• **What the exercise asks**: Repeat the lines of the listing below exactly, starting at the line that contains "Given: Click the Track My Order link" and running through the last line, both included, and only those.

• **Data to use**:
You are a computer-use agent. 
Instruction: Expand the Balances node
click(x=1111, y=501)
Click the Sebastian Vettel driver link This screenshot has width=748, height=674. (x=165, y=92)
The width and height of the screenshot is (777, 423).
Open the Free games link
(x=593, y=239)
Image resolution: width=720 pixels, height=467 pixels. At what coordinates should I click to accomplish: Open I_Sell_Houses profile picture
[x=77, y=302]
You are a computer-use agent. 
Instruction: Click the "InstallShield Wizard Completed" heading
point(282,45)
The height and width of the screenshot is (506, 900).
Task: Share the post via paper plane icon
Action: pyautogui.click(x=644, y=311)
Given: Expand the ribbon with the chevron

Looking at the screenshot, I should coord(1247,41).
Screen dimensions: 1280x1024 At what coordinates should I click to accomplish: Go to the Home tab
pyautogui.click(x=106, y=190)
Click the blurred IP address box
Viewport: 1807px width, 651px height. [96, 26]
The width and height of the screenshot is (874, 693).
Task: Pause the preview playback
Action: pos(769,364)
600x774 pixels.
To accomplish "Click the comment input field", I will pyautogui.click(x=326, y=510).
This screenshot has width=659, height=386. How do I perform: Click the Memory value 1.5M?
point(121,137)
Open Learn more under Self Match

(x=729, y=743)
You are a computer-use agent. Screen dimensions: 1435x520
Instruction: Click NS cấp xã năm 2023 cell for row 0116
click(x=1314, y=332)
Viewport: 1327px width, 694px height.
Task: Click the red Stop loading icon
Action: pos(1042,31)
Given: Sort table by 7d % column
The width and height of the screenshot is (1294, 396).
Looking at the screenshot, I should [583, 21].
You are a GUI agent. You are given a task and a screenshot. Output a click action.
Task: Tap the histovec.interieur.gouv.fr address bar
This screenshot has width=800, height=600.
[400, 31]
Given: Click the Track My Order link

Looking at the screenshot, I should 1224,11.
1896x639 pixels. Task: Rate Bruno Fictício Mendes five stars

• **Answer for the task**:
Given: Click the Track My Order link

Looking at the screenshot, I should 1224,11.
1896x639 pixels. Task: Rate Bruno Fictício Mendes five stars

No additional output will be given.